Sursand Raj was a zamindari estate in the region of Mithila in the Indian subcontinent. The capital of the estate was in the present town of Sursand in India. The history of the zamindari estate in Sursand can be traced since the period of the Mughals Empire in the subcontinent. The rulers of the estate were Bhumihar and Brahmins. There were a total of 383 maujas under the control of the Sursand Raj. A mauja refers to a group of several villages. It was extended up to the areas of the present Chapra district in Bihar. The rule of the Sursand Raj in the region ended after the independence of India and merged into the Union of India.
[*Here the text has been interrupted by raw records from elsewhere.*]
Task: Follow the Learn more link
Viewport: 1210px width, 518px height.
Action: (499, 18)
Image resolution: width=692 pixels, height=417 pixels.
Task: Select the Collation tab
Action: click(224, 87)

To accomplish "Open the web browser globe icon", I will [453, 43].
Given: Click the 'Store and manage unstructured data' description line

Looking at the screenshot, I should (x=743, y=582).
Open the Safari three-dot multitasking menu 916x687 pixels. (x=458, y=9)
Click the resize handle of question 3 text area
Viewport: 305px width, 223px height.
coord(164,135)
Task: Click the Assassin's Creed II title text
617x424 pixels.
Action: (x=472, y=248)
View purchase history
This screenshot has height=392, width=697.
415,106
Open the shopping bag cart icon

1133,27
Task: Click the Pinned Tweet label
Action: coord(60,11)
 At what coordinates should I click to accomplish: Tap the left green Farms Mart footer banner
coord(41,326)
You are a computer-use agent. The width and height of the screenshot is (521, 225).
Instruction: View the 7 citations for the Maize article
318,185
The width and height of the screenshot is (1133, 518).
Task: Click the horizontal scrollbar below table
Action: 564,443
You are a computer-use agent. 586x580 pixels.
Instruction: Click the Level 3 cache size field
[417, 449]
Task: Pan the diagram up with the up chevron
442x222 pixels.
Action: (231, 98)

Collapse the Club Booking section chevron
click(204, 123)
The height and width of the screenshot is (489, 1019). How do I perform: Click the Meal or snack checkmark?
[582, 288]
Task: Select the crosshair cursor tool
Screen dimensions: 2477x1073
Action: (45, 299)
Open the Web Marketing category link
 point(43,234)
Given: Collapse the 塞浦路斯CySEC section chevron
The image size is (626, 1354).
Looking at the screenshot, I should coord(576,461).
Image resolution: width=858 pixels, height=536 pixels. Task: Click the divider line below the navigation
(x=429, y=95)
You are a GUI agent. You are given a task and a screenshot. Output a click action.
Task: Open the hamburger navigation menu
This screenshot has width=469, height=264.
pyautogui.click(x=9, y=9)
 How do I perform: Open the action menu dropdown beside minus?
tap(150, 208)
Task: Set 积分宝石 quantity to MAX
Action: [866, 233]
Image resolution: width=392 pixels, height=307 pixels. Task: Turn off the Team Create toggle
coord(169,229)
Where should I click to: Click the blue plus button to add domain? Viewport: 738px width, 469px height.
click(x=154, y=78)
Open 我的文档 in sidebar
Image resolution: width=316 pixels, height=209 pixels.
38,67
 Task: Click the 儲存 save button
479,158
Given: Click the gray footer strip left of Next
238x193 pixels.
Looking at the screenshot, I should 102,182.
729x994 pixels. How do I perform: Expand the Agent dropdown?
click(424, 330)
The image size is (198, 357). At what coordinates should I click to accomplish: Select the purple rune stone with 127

After that the region under the control of Sursand Raj became the part of the Bihar state in India. The fort of the Sursand Raj is known as Sursandgarh. It was the headquarter of the zamindari estate of Sursand.

== Etymology ==
The term Sursand is derived from its founder King Sursen. The Indic term Raj signifies to the rules and legislation implemented by the rulers of the territory under his control. Thus, the literal meaning of Sursand Raj is a rulling territory established by the founder King Sursen.

== History ==
The history (16th-18th century) of the zamindari estate of the Sursand Raj starts from its founder King Sursen. He established a rulling territory under his control during the period of the Mughals empire in the subcontinent. He built a fort for his palace known as Sursandgarh in the Mithila region at the present town of Sursand in India. The ruins of the fort still exists in the town. According to the historical document, Bengal District Gazetteers (1907), the estate lapsed once more into jungle after the death of the King Sursen. In the later period, it was reclaimed by two brothers Mahesh Jha and Amar Jha living in the village of Yadupatti. They were the founders of the present Sursand family. It is said that once Mahesh Jha came to the jungle of Sursand for hunting along with his astrologer. There they saw the ruins of the Sursand Raj's fort. The astrologer advised Mahesh Jha that a person who would make it as his home, would be a Raja (king). After that Mahesh Jha cleared the judge and lived there by the advice of his astrologer and became the king of the zamindari estate.

In the later period after some generations, during 19th-20th centuries, there was a queen, she was sonless. She had a daughter. After the marriage of her daughter, she gifted the estate to her son-in-law Devakinandan Pratap Shahi. He was originally from Hathua in Bihar. He was adorned as the Raja (king) of the zamindari estate. He had two sons. They were Visheshwar Pratap Shahi and Rameshwar Pratap Shahi. After the rule of the King Devakinandan Pratap Shahi, it was jointly ruled by his two sons. After the death of the King Visheshwar Pratap Shahi, it was ruled jointly by the kings Laxmeshwar Pratap Shahi and Rameshwar Pratap Shahi. The last king of the Sursand Raj was Laxmeshwar Pratap Shahi. He was also called as Raja Ji. In the year 1950, the rule of the Sursand Raj ended and was merged in the Union of India.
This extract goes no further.